Dalam hal ini, peserta didik yang mengikuti pendidikan berbasis rumah sakit tidak perlu membayar biaya pendidikan karena akan dianggap sebagai dokter magang atau bekerja.
Koko mengatakan, hal tersebut akan mempermudah para dokter muda mengambil program spesialis. Sebab, kebanyakan dokter bercita-cita menjadi dokter spesialis sebagai jenjang karier mereka.
“Jadi, nantinya akan ada dua opsi, spesialis melalui universitas dan melalui rumah sakit sehingga kesempatan para dokter untuk mengambil pendidikan lanjutan akan sangat luas,” paparnya.
Ketiga, penyederhanaan perizinan praktik karena cukup satu izin untuk setiap 5 tahun atau lebih ringkas dari saat ini yang memerlukan dua izin untuk 5 tahun.
Baca juga: Soal RUU Kesehatan, DPR: Tidak Ada Liberalisasi Kesehatan dan Kriminalisasi Paramedis
Dalam hal ini, Surat Tanda Registrasi (STR) berlaku seumur hidup, tetapi Surat Izin Praktik (SIP) berlaku setiap 5 tahun sekali.
Koko menyebutkan, fungsi kontrol terhadap kualitas dan kepastian kompetensi dokter secara berkala nantinya diusulkan melekat pada SIP.
“Dengan begitu, dokter dukun atau tremor atau sakit dapat dicegah secara berkala melalui mekanisme ini. Sistemnya juga akan dibuat transparan untuk menghindari conflict of interest dan kolusi,” tuturnya.
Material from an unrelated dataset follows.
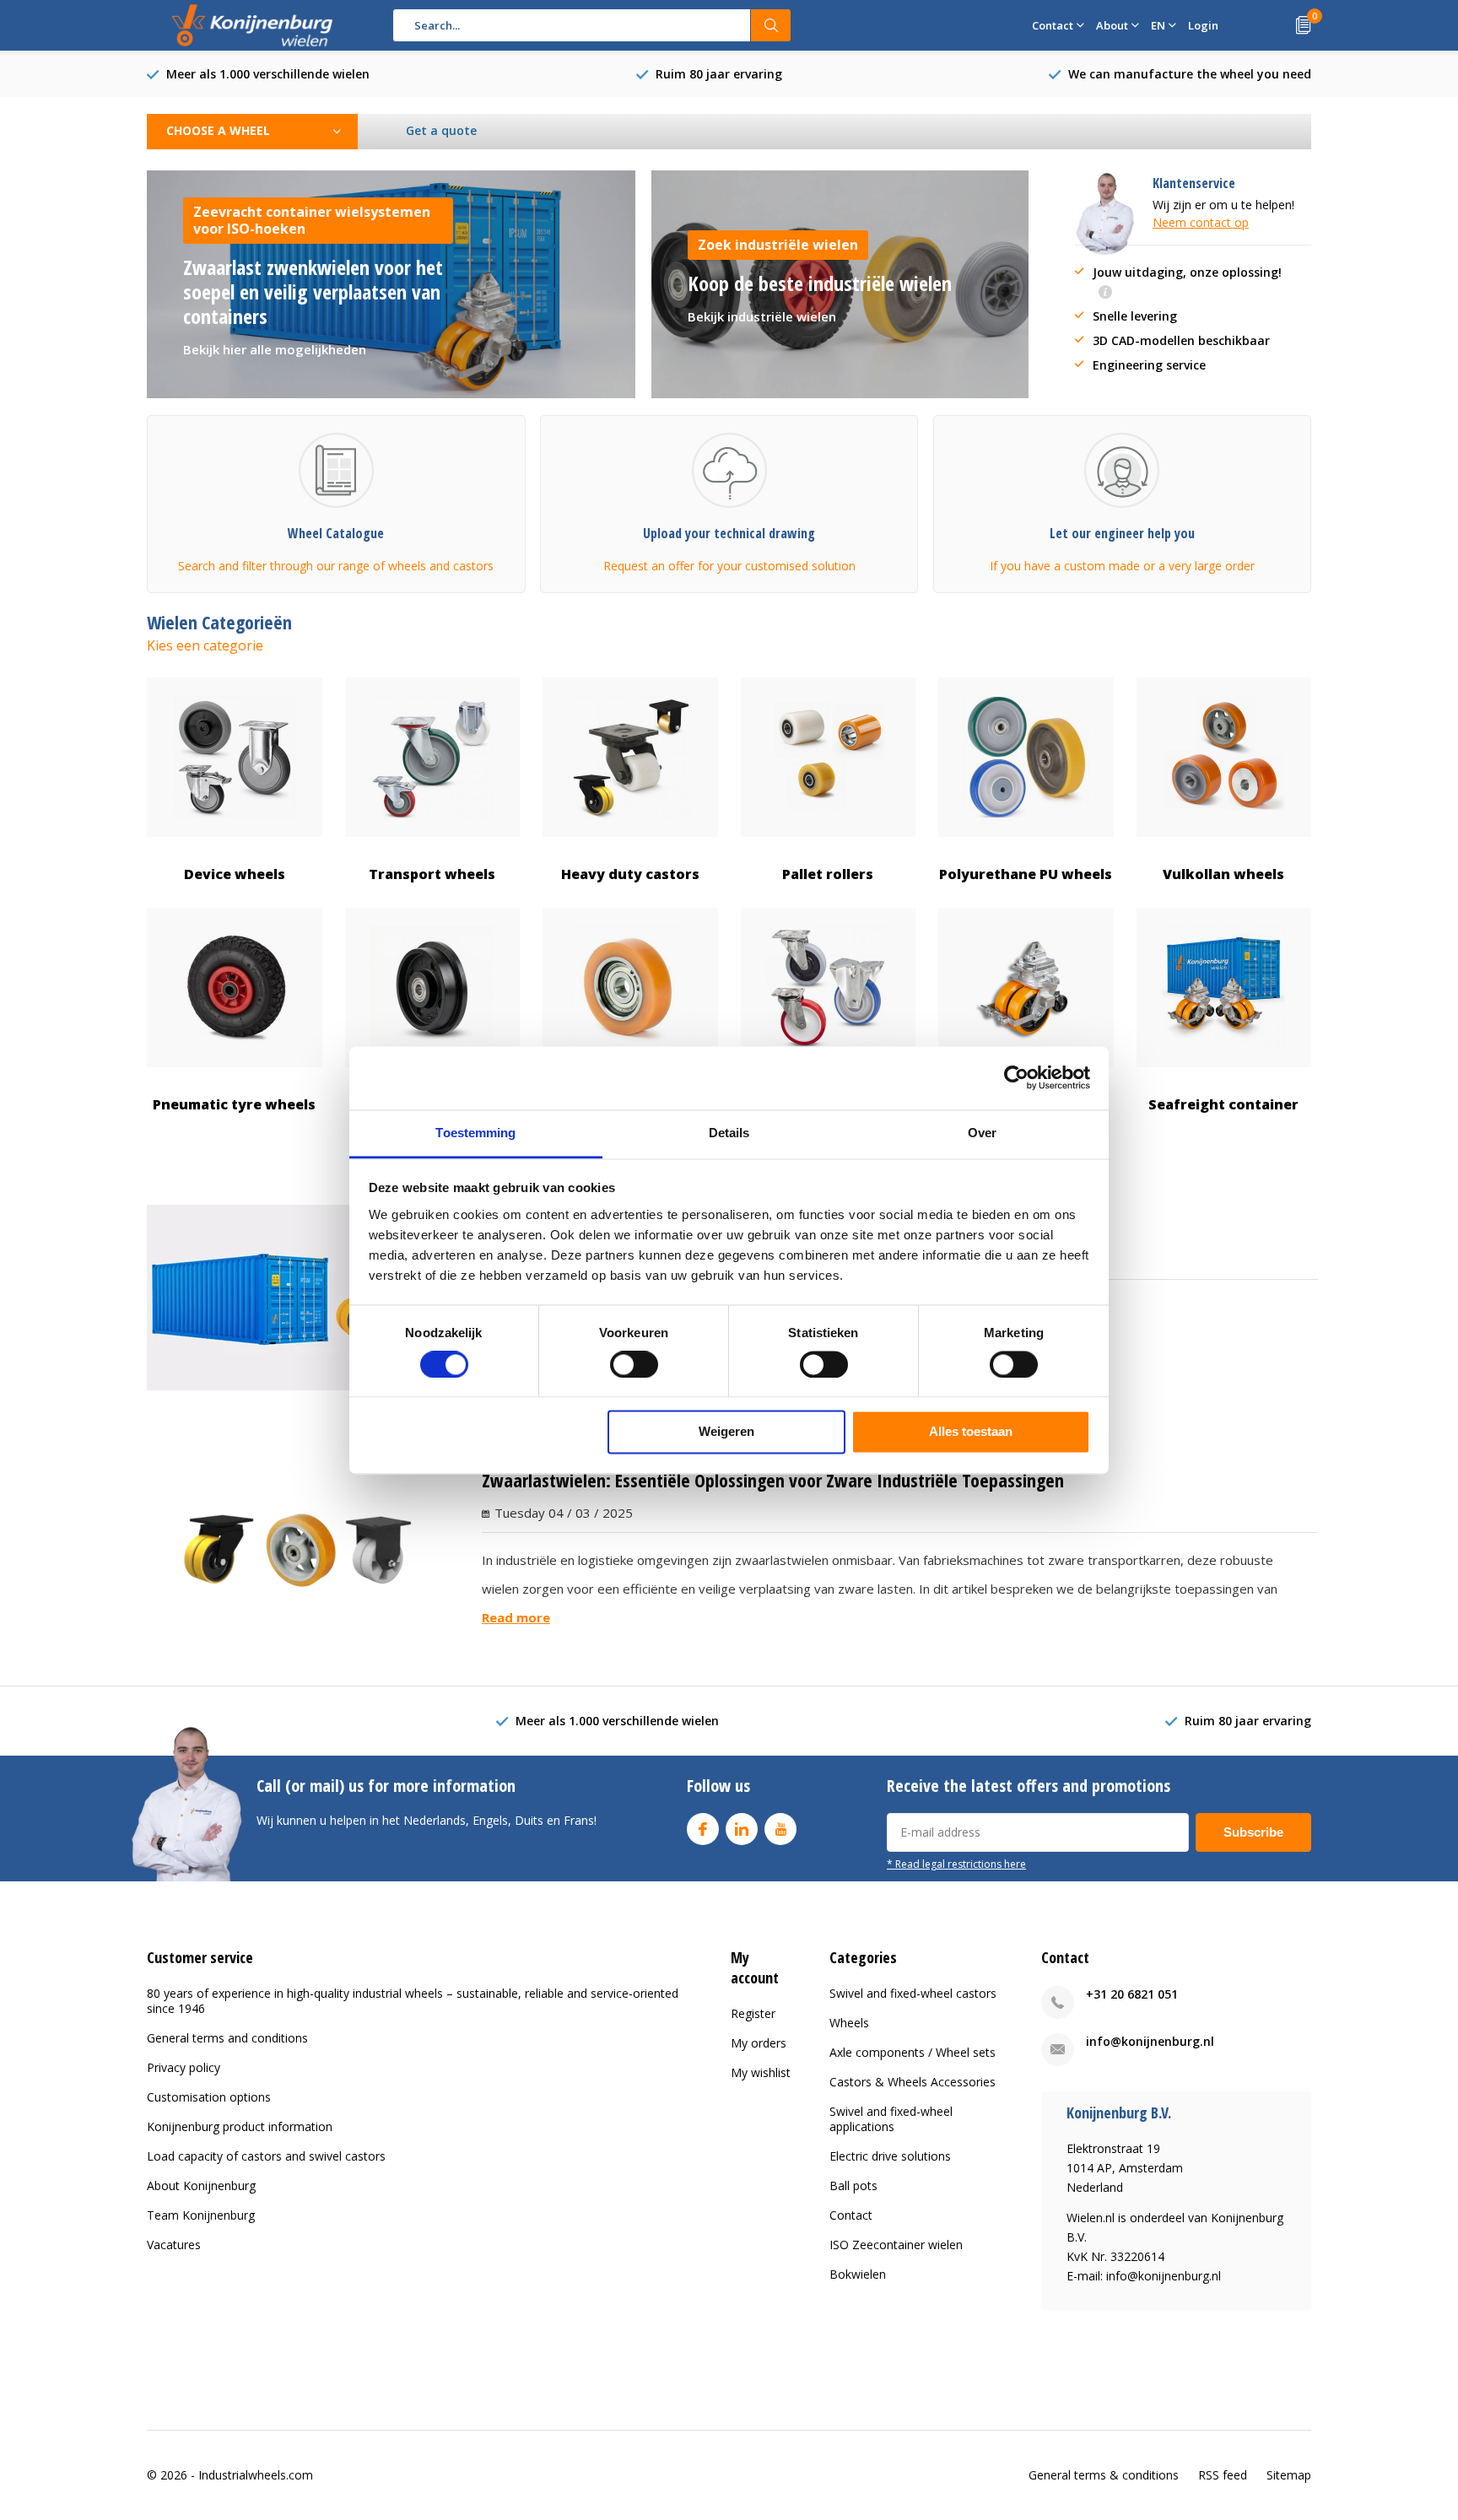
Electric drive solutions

Meskipun memiliki banyak manfaat bagi nakes, berbagai organisasi profesi kesehatan menyatakan penolakan terhadap RUU Kesehatan. Mereka pun menggelar aksi demonstrasi menolak RUU Kesehatan.
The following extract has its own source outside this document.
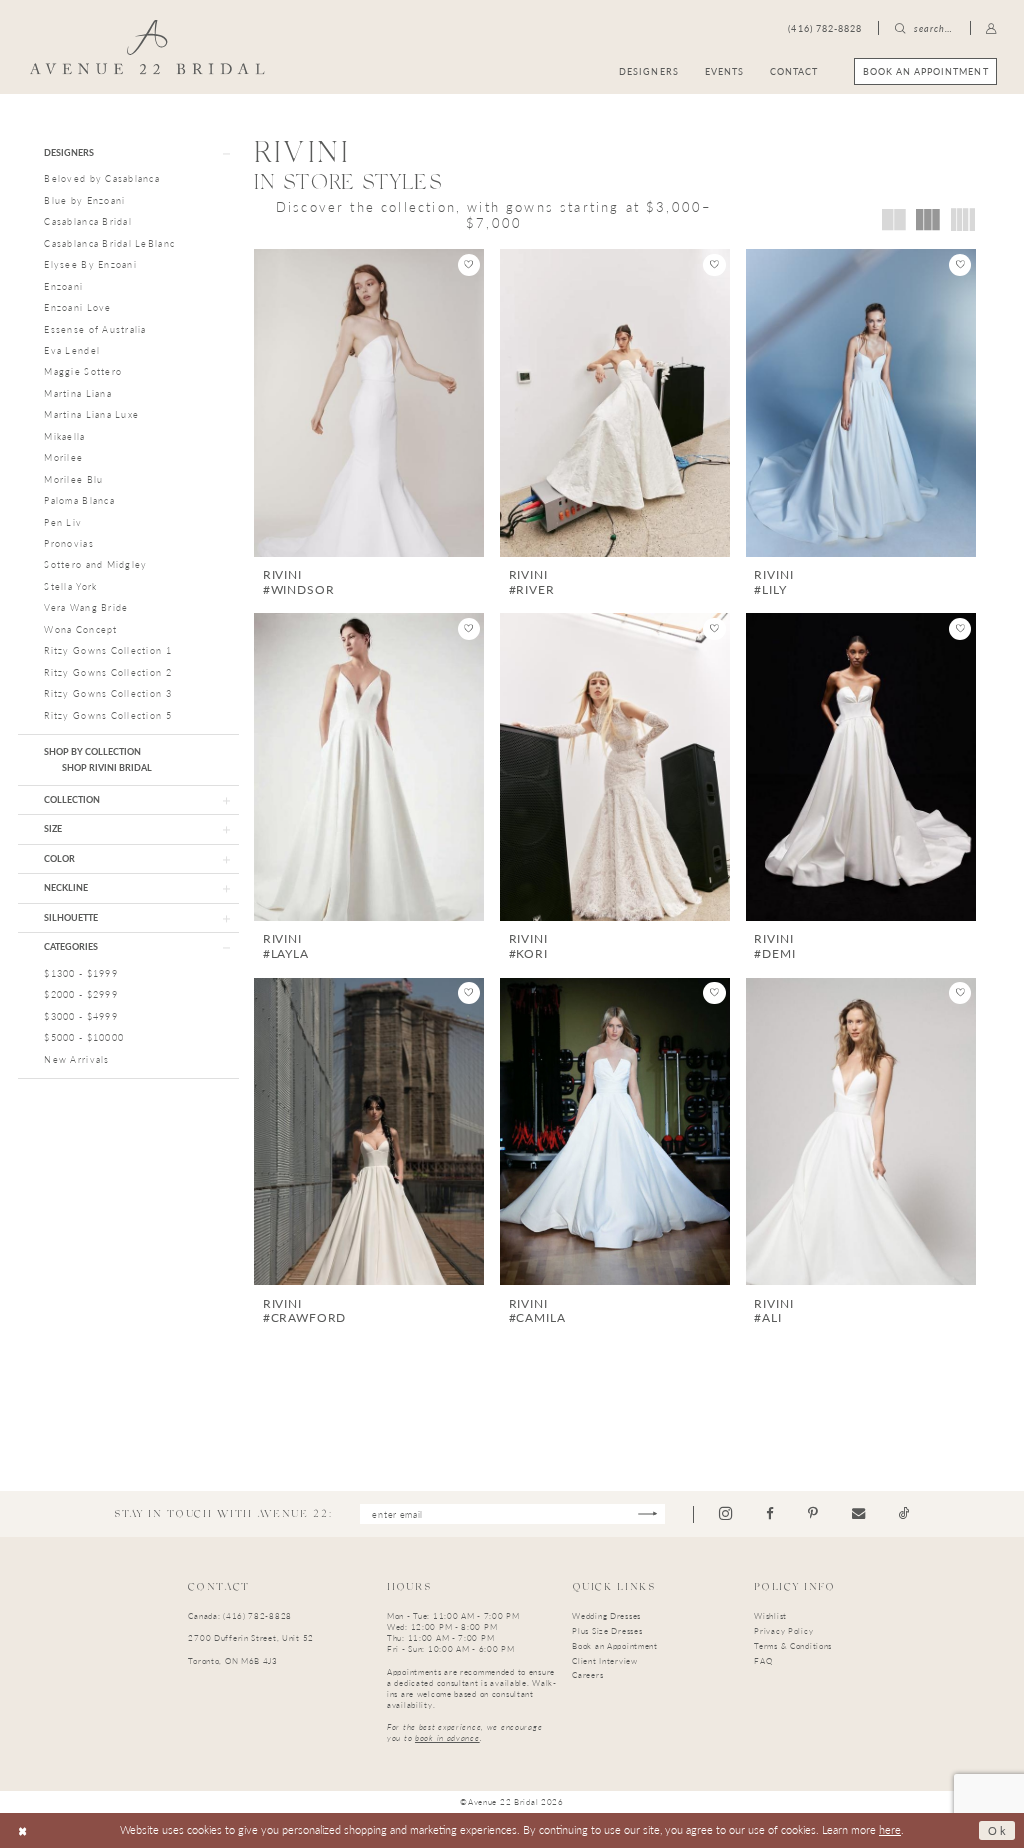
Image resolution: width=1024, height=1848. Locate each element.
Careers (587, 1674)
Paling baru, Ikatan Dokter Indonesia (IDI), Persatuan Perawat Nasional Indonesia (PPNI), Ikatan Bidan Indonesia (IBI), Persatuan Dokter Gigi Indonesia (PDGI), dan Ikatan Apoteker Indonesia (IAI) menggelar aksi demonstrasi menolak pembahasan RUU Kesehatan, Senin (8/5/2023).
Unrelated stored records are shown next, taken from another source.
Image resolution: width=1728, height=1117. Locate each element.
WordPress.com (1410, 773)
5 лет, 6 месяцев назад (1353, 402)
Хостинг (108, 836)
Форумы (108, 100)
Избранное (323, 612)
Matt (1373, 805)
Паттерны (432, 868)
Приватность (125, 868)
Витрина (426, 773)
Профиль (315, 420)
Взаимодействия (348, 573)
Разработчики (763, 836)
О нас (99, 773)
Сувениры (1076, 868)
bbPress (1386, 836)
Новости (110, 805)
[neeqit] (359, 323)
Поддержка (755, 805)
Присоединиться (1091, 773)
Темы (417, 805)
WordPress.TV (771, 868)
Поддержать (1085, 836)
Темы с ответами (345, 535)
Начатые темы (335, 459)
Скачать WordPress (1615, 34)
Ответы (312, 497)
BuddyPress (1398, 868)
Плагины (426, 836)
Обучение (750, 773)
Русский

Baca juga: IDI Nilai Tahap Dengar Pendapat RUU Kesehatan Belum Sesuai
Ketua Umum PB IDI Moh Adib Khumaidi menyampaikan, aksi damai tersebut merupakan bentuk keprihatinan atas proses pembahasan regulasi yang terburu-buru dan tidak memperhatikan masukan dari organisasi profesi.
Dia menuturkan, terdapat sejumlah pesan yang disuarakan dalam aksi damai tersebut. Pertama, mengingatkan pemerintah akan banyaknya masalah kesehatan yang perlu dibenahi, meningkatkan akses dan kualitas layanan kesehatan, dan meningkatkan pemanfaatan teknologi untuk layanan di masyarakat.
Kedua, mendorong pemerintah memperluas pelayanan di kelompok masyarakat yang masih belum terjangkau infrastruktur serta sarana prasarana kesehatan.
"Hal-hal seperti inilah yang perlu lebih diperhatikan oleh pemerintah dan wakil rakyat di parlemen daripada terus-menerus membuat undang-undang baru," kata Adib, melansir Kompas.com, Senin.
Salah satu organisasi yang menyatakan menolak adalah Ikatan Dokter Indonesia (IDI). Melansir Kompas.com, Senin (28/11/2023), Jubir Pengurus Besar IDI mengatakan, terdapat beberapa alasan yang membuat pihaknya menolak RUU Kesehatan.
Baca juga: 5 Alasan RUU Kesehatan Didemo Organisasi Profesi Kesehatan
Pertama, pembuatan regulasi atau UU harus mengikuti prosedur yang transparan, yaitu melibatkan partisipasi publik.